Our approach was two-fold:

·       Develop a recommendation system that prompts the author at the time of editing or publishing the content.

·       Create an enrichment system that would tag the content when ingesting into our data lake. The engine would also create relationships to the taxonomy (a predetermined classification of the topics and subtopics).

The idea was to build one ML-based engine that would feed the recommendation and the enrichment systems. The former, required some level of integration with the CMS, while the latter could be developed without any dependency on external systems.

The Technology Deep-dive

To get around these hurdles, we decided to automate the topic attribution for each new content and other untagged content by using previously-tagged historical data. We thus decided to build a semi-supervised learning model using a Guided LDA and an unsupervised learning model using an LDA which are popular algorithms for topic modeling. Our corpus contained previously tagged articles that used a set of tags that were pre-determined. Those tagged articles would serve as training data for our exercise.

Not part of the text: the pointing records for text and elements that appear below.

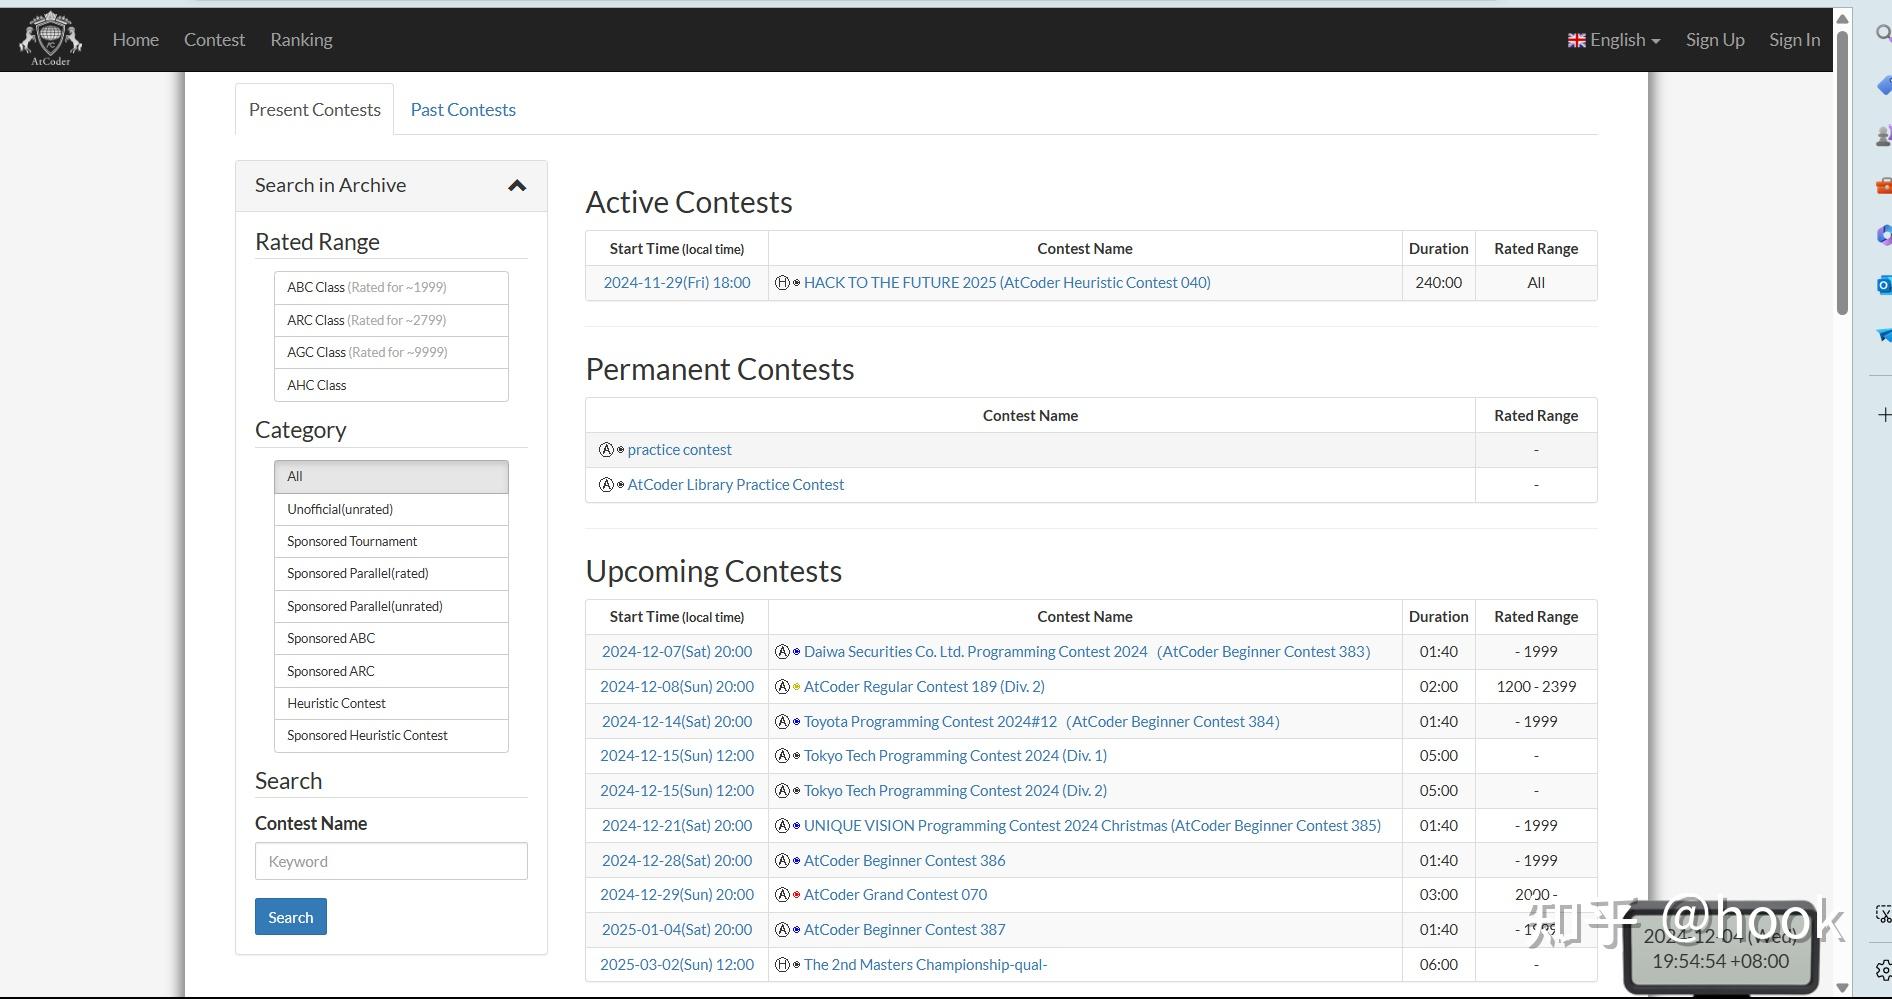Image resolution: width=1892 pixels, height=999 pixels.
Task: Open the Ranking menu item
Action: click(301, 40)
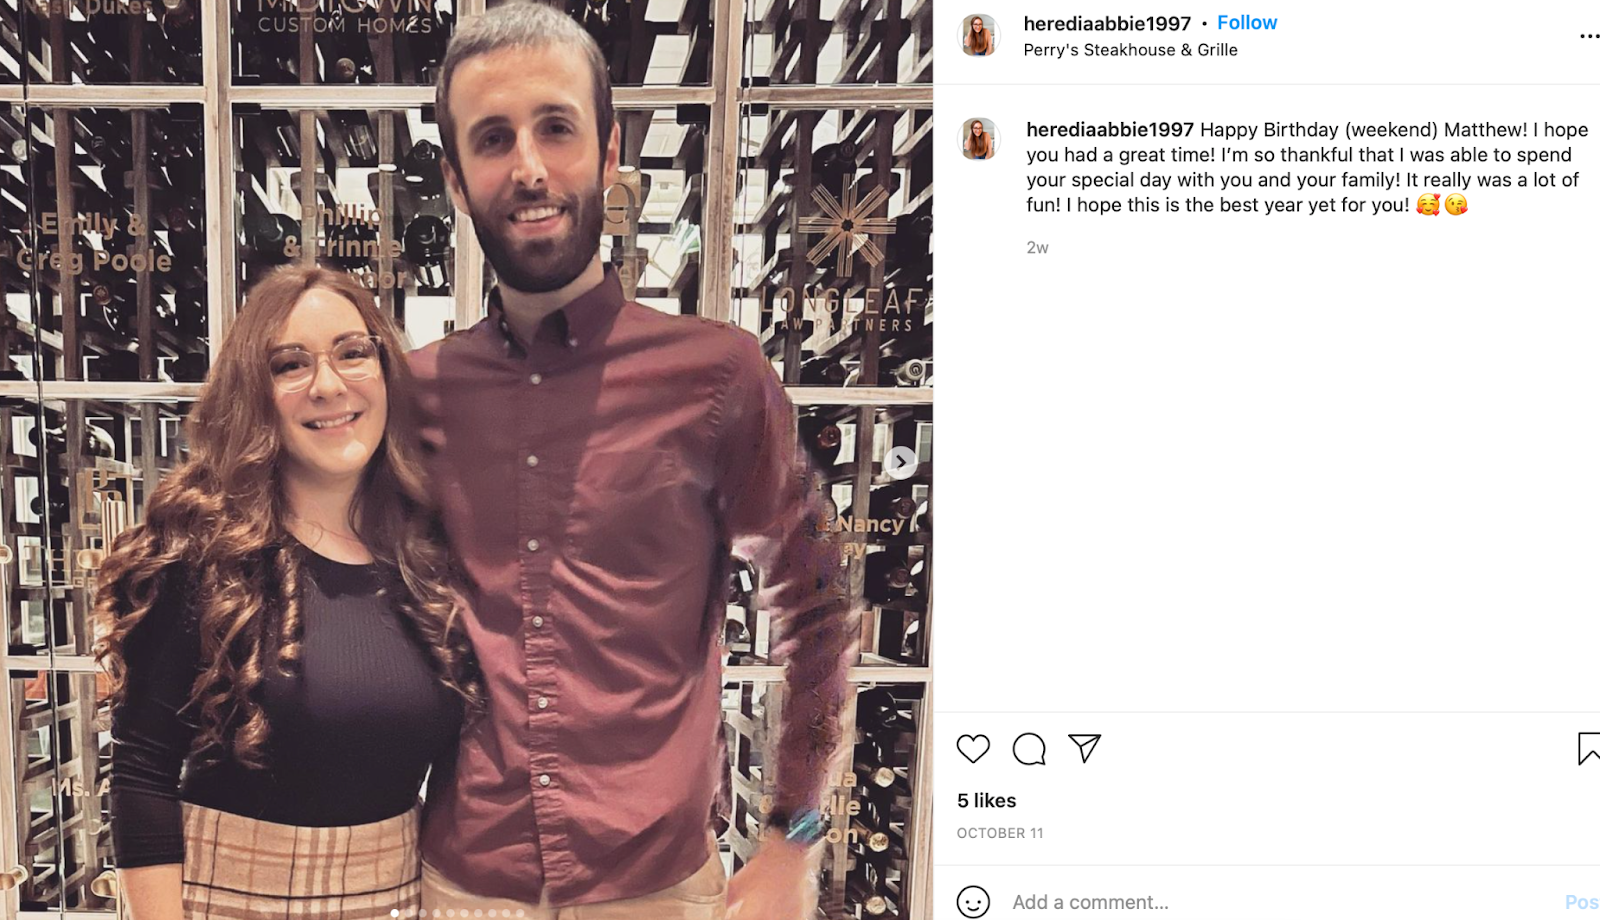Click the herediaabbie1997 username in the caption

pos(1110,130)
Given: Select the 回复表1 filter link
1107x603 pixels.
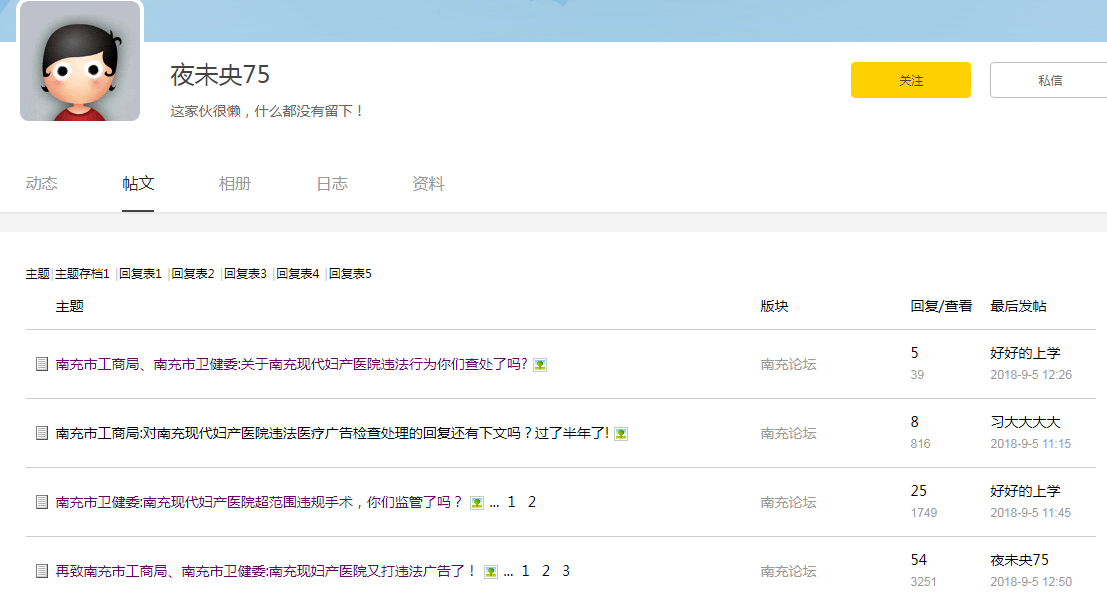Looking at the screenshot, I should click(140, 274).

We ran the model against our data to test the model and get some insight on the most relevant topics. The image below shows an example of us analyzing some of the clusters to determine the relevant terms by comparing overall frequency (for the whole corpus) versus within the selected topic.

The same model with some enhancements can also be used as a Recommender System to recommend articles for readers or as a Trend Detector to uncover different themes or trends in the articles. Now our next task was to package this feature as a service that can be consumed by third-party applications.

REST APIs and Web Frameworks

In order to package the solution, we decided to build a set of REST APIs to expose this functionality for other third-party systems. We considered Django and Flask as potential options. Django is an older platform and is a full-stack web framework for Python complete with an admin panel, an ORM (Object Relational Mapping), database interfaces straight out of the box.

Our focus was on creating simple REST APIs that would be able to package our code as a service and for this purpose the Flask microframework architecture was much more appealing for its lighter footprint. The simplicity of the framework also allows for vast scope for customization and the possibility of adding new services and modules quickly. It enables us to create API which acts as an access point for the model, allowing us to utilise the predictive capabilities through HTTP requests. The initial set of services that we planned to expose were related to suggesting tags for any content in the site. Additionally it would also assign weights to the tags to help us better understand which tags are more relevant to the content and which tags are secondary. We determined an appropriate URL scheme for our service that would assign the endpoints to specific tasks. In the case of the articles we would pass a unique ID for the content so the service could fetch it and generate the suggestions. We would build a data handler that would organize the tags in a list of dictionaries. We would also build a classifier that would leverage Pandas DataFrames to perform any calculations on. The dictionary would eventually be serialized into a JSON format that would include the assigned weights to the tags. The service response could then be easily be consumed by any application.

These services can be consumed by any client via simple http requests. They could even be integrated within a content management system to allow us to suggest tags as soon as an article is published.